Tentes-tu d’exprimer notre incapacité à traduire le monde et les choses ou es-tu davantage à la recherche de l’absolu par l’intermédiaire du détail, du fragment ?
Ça dépend de l’observateur.
Tu aimes donc jouer de cette ouverture. Mais toi, tu penses quoi ?
Je pense que je ne sais rien [rires]... C’est plutôt une façon de représenter mon incapacité à montrer les choses.
Peut-on parler d’une autre écriture, celle de la vidéo et de l’expérience de la durée ?
Ce n’est pas une autre écriture. Pour moi, un tableau et une vidéo, c’est vraiment la même chose. La peinture, le dessin, la vidéo, la sculpture, l’installation, ne sont que des instruments, des médiums pour développer des concepts. Selon ce que je veux faire, j’utilise tel ou tel outil, un peu à la manière d’un chef de cuisine. Je répète souvent que je ne suis pas un peintre, un dessinateur ou un vidéaste, je suis un artiste qui travaille avec des outils. En revanche, tu as dit une chose significative : quand le temps est important pour moi, j’utilise la vidéo. Parce qu’en peinture, c’est le spectateur qui définit le temps tandis qu’en vidéo, je travaille avec le temps, et avec le mouvement aussi. Dans Parasite, je m’intéresse au temps mais aussi aux mouvements grotesques d’une chose que l’on déroule à l’envers. On ne peut pas faire ça dans une peinture.

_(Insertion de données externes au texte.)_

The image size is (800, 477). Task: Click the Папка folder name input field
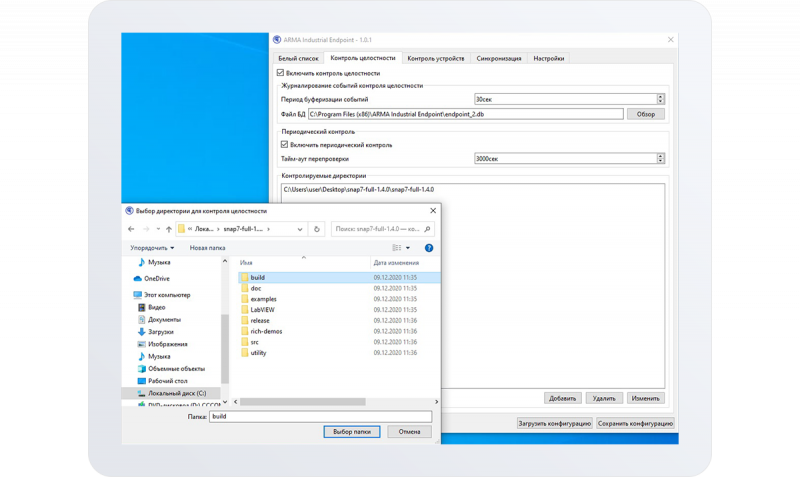[x=320, y=415]
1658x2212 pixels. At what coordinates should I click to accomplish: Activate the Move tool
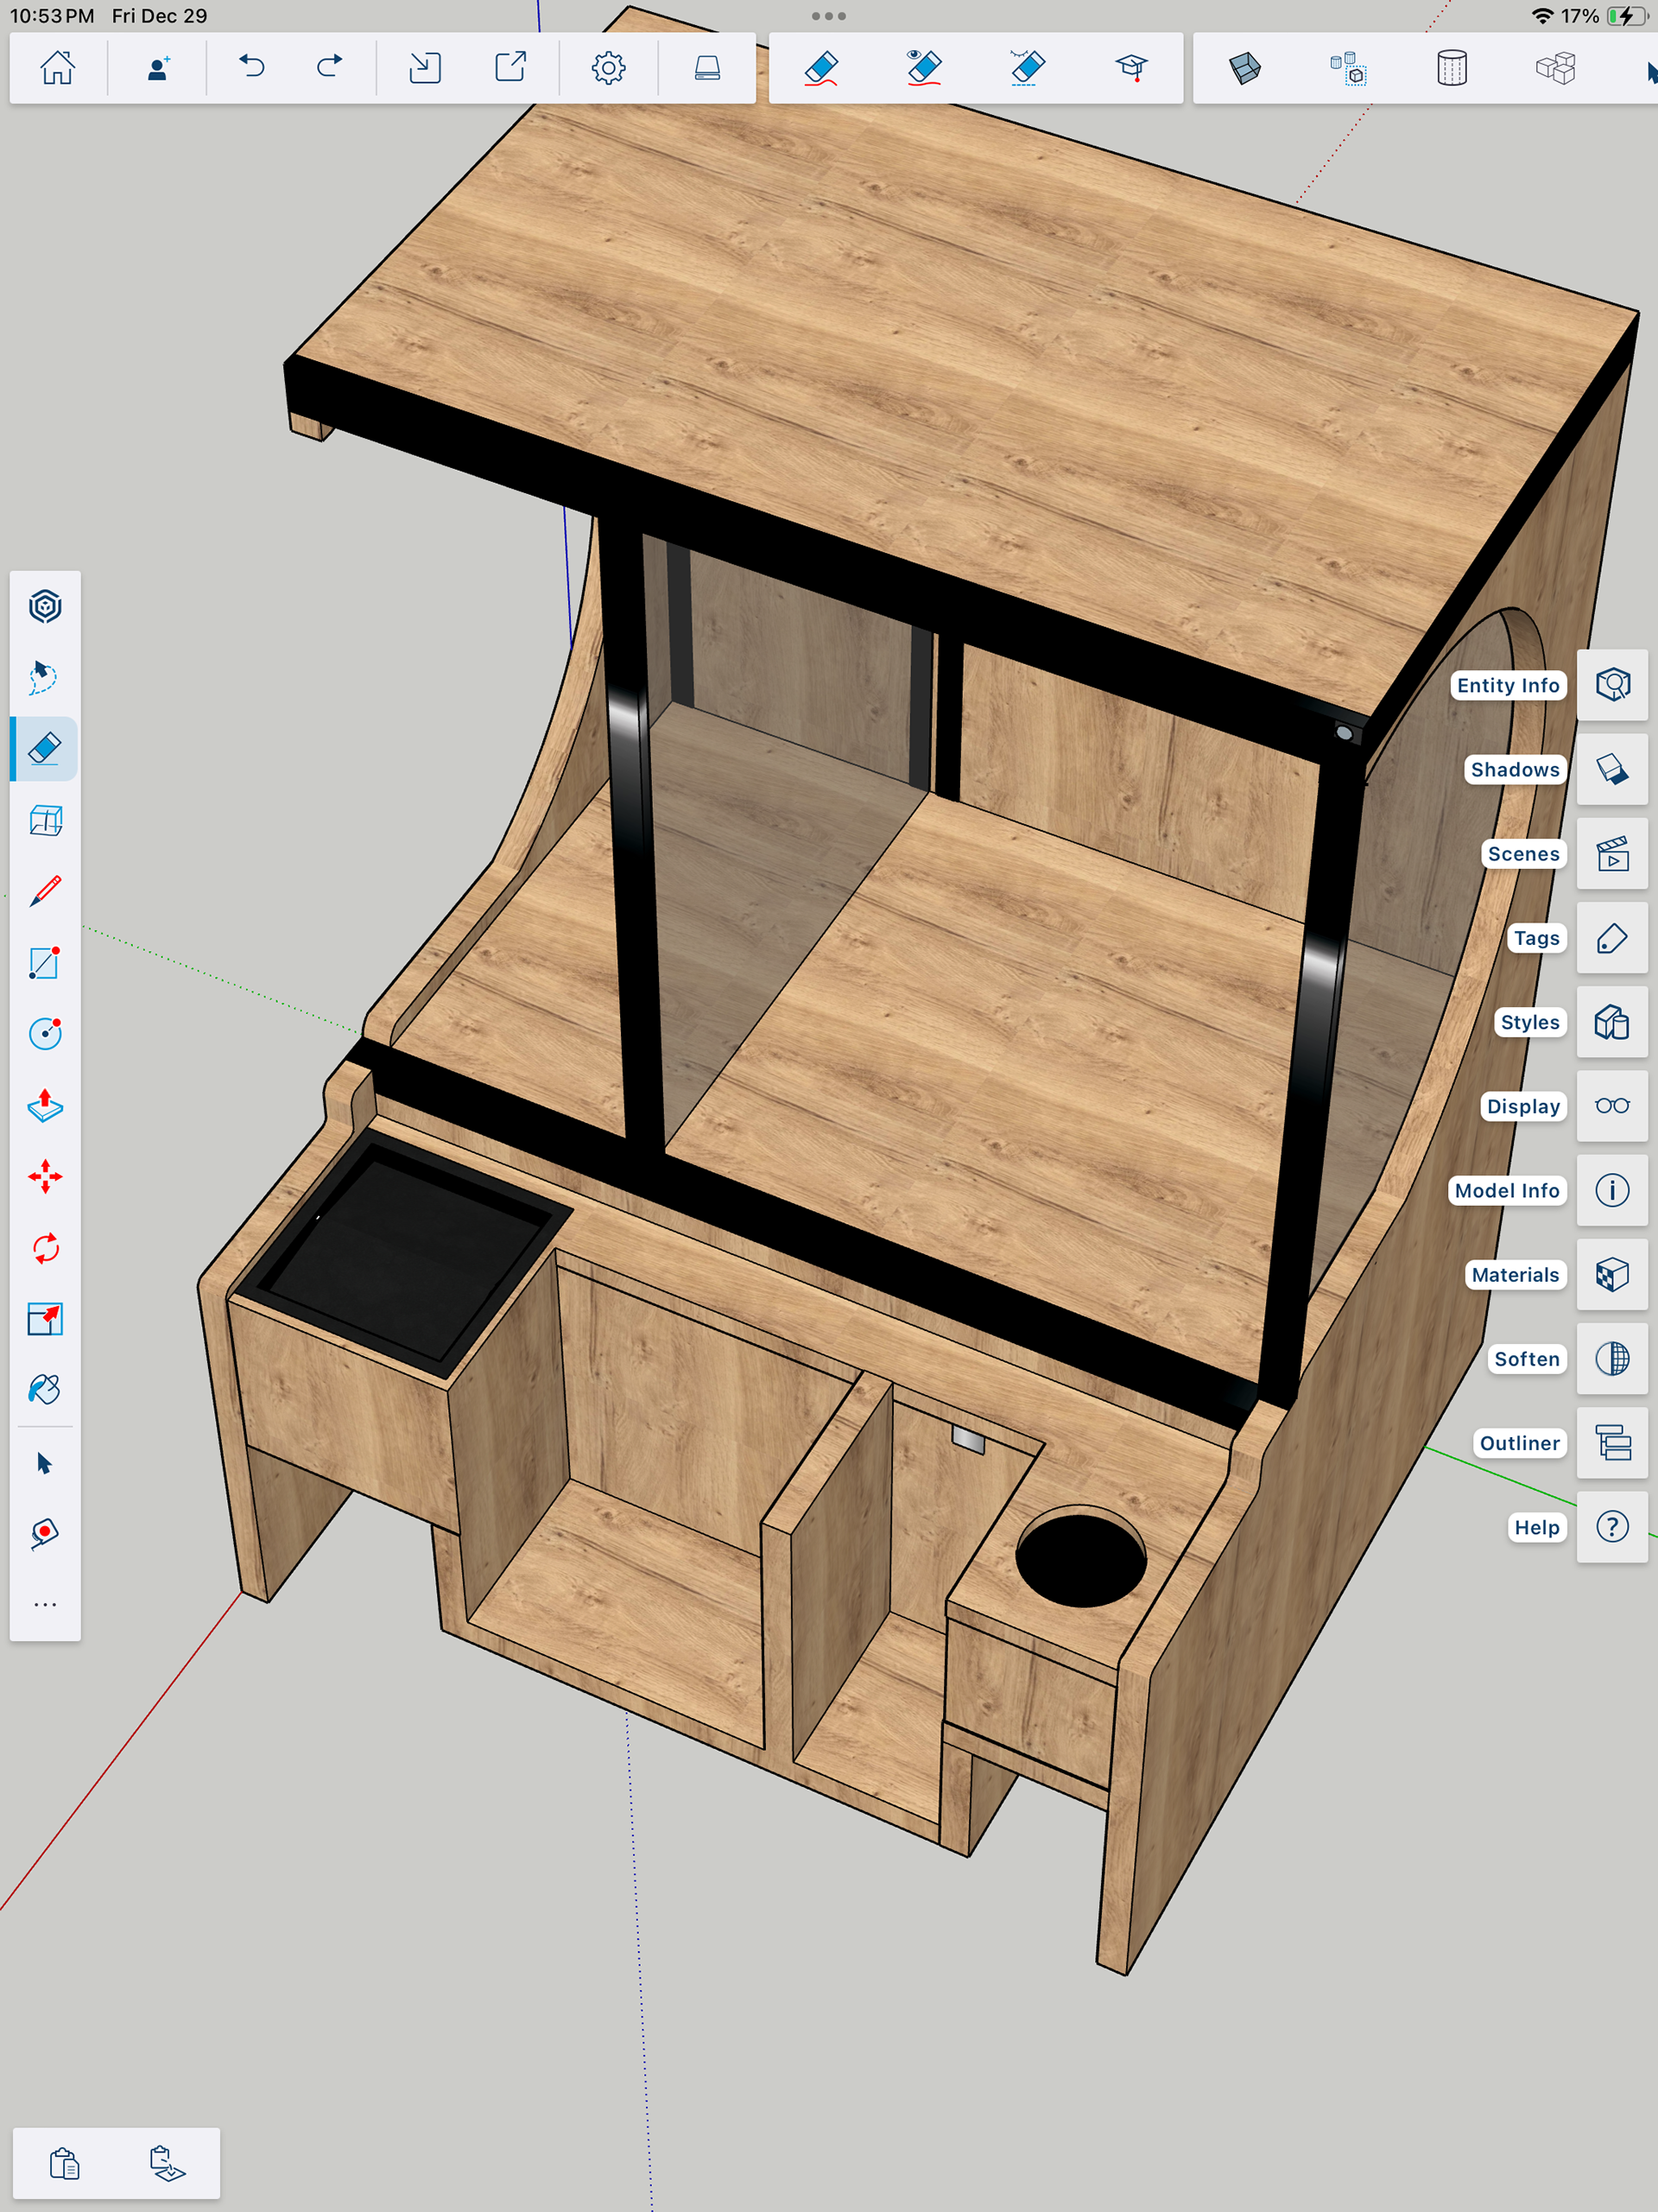point(45,1176)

On a parlé de mélange entre réalité et fiction, d’éléments autobiographiques, mais tu ne parles jamais de ton enfance ou de ta vie privée. Pourtant la notion de mémoire est au coeur de ta démarche. Comment expliques-tu cela ?

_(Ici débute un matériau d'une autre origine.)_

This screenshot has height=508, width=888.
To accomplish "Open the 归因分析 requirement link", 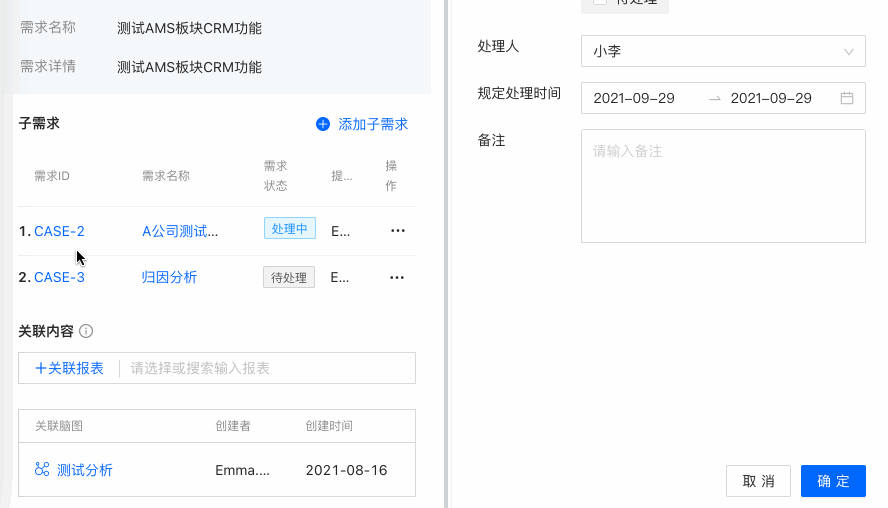I will (169, 277).
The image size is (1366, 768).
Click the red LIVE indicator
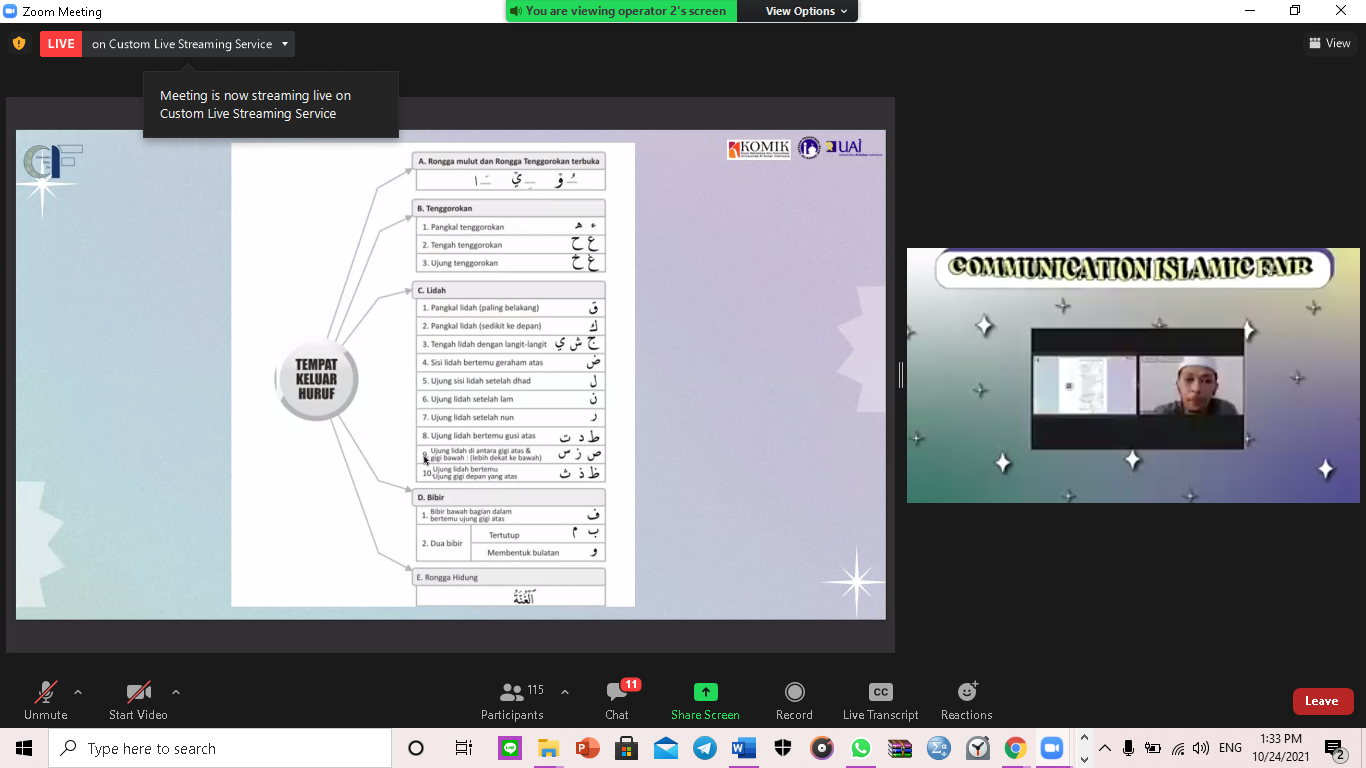[x=61, y=44]
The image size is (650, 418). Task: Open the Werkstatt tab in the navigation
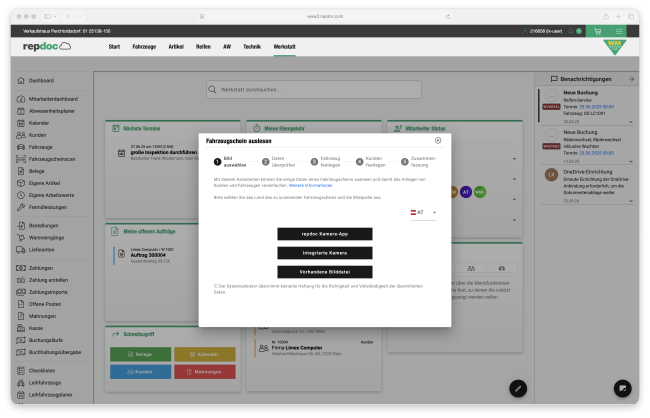click(284, 47)
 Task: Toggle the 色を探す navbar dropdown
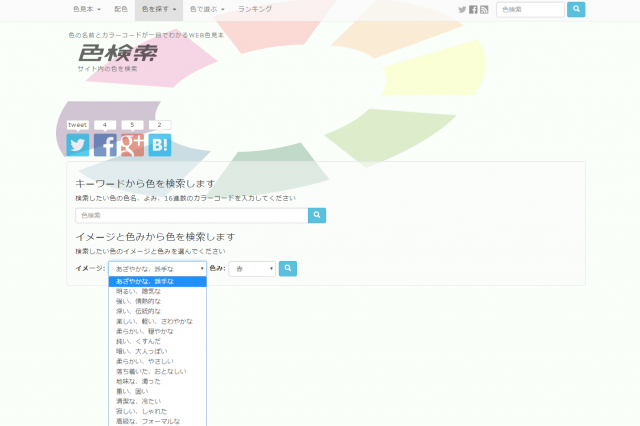[x=160, y=9]
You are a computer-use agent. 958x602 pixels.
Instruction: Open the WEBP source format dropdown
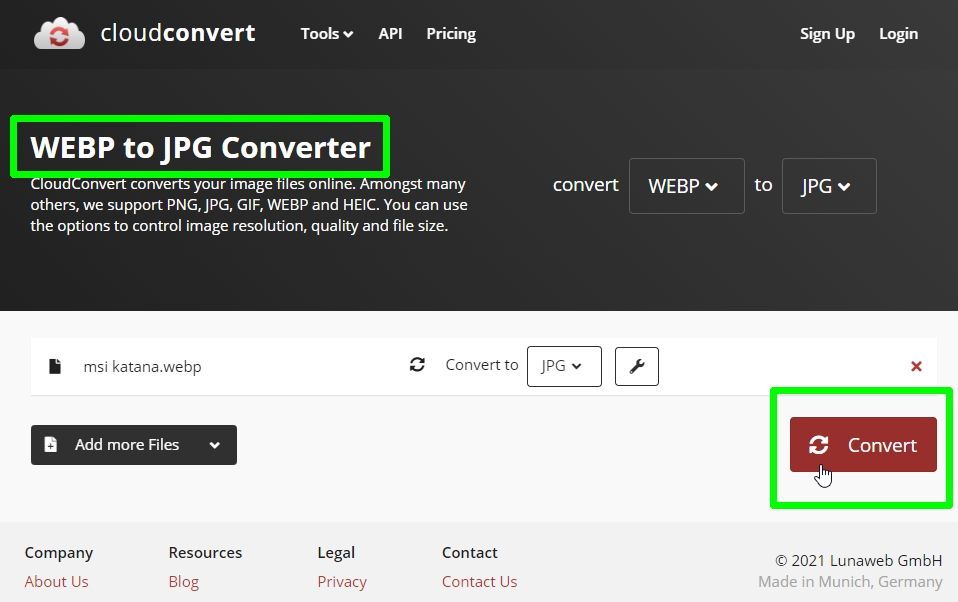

Parce que je différencie ce qui est de l’ordre du public et du privé. Je n’aime pas du tout exhiber ma vie privée, même si d’une certaine manière, quand j’expose mon travail, j’expose une partie de moi.

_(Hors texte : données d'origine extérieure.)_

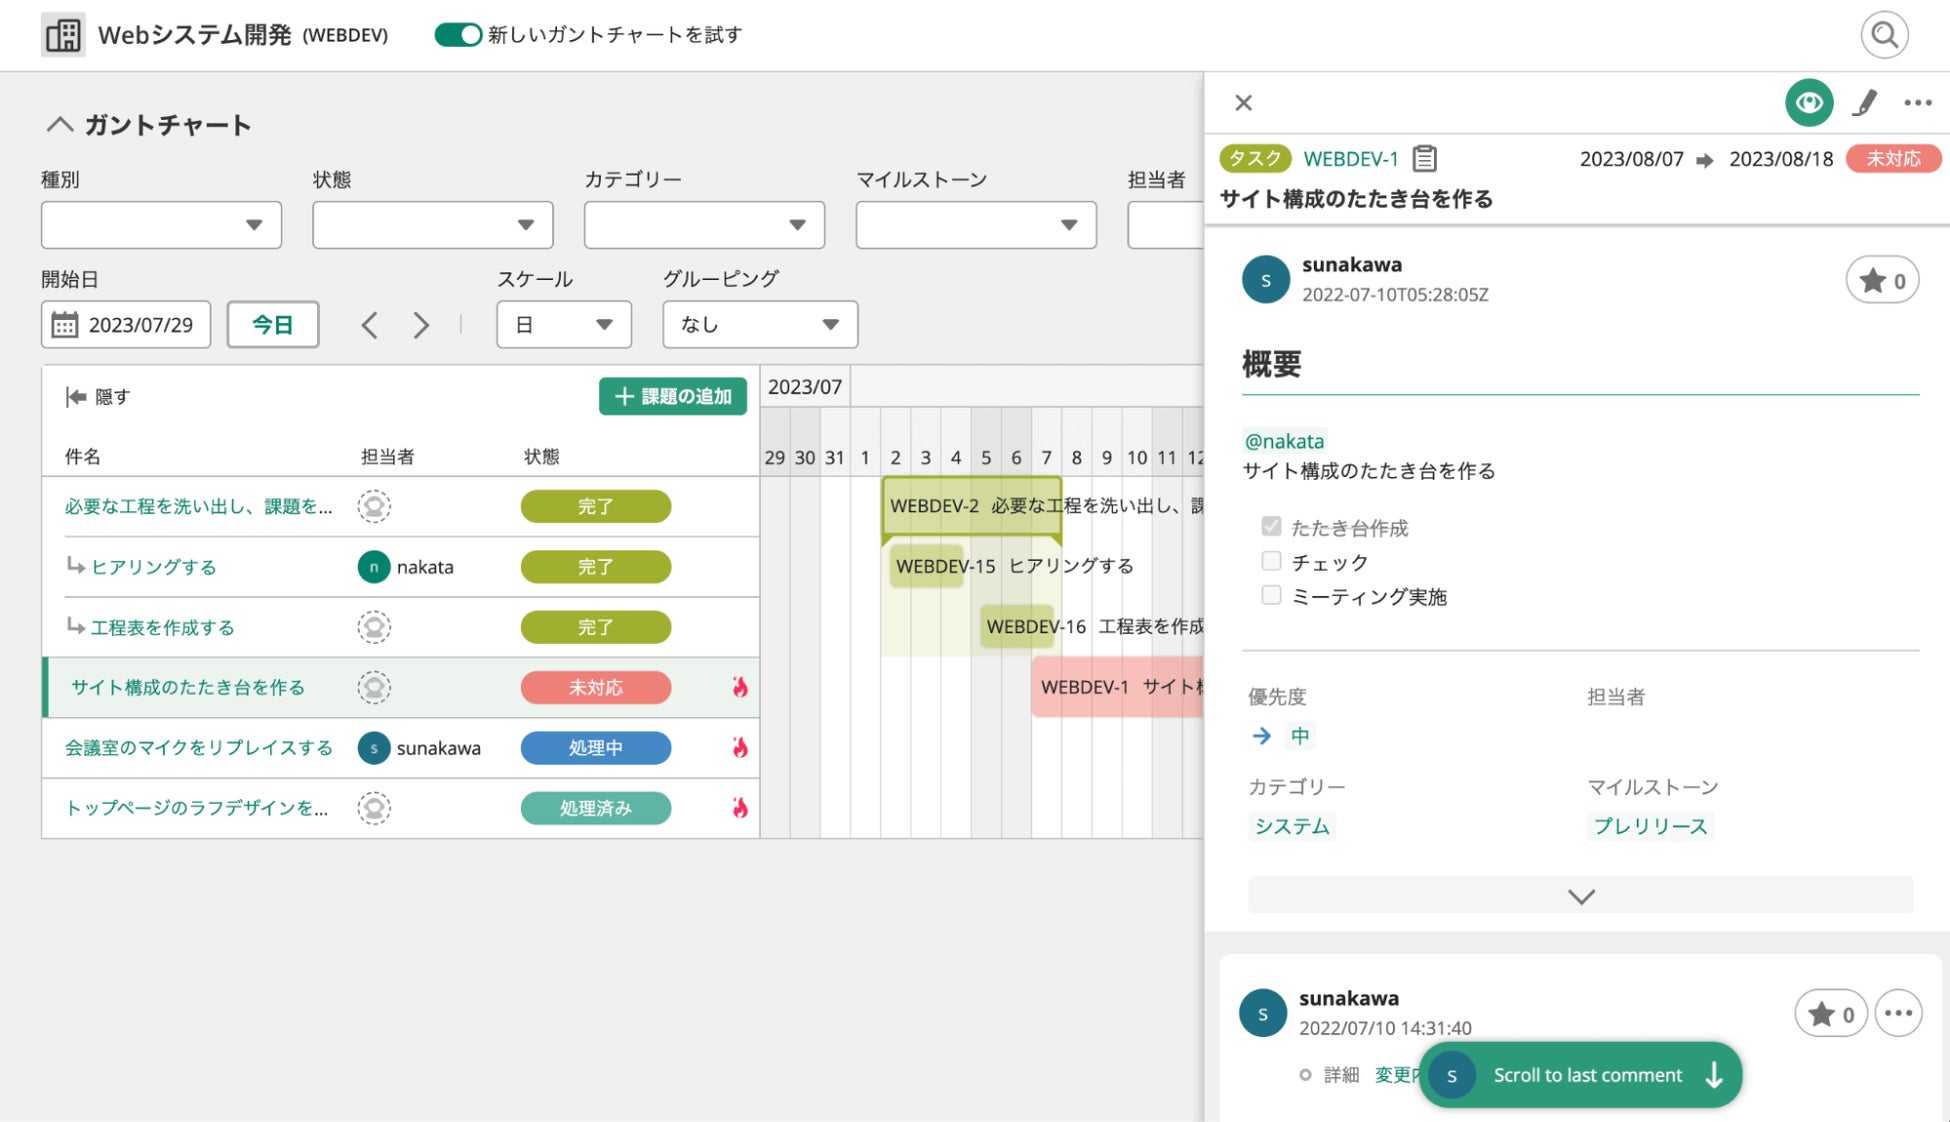Go to next period with right arrow
1950x1122 pixels.
coord(421,325)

Une exposition au MAMAC représente quel enjeu pour toi ?
D’abord, c’est très important pour moi d’avoir l’opportunité de montrer pour la première fois mon travail dans un musée en France et aussi d’avoir un catalogue en français. Car j’aime beaucoup la France. J’ai une culture francophone grâce à laquelle j’ai découvert les philosophes français. Avant, j’ai exposé dans deux institutions en France : à la Biennale de Paris en 1980 et au FRAC des Pays de la Loire en 1987.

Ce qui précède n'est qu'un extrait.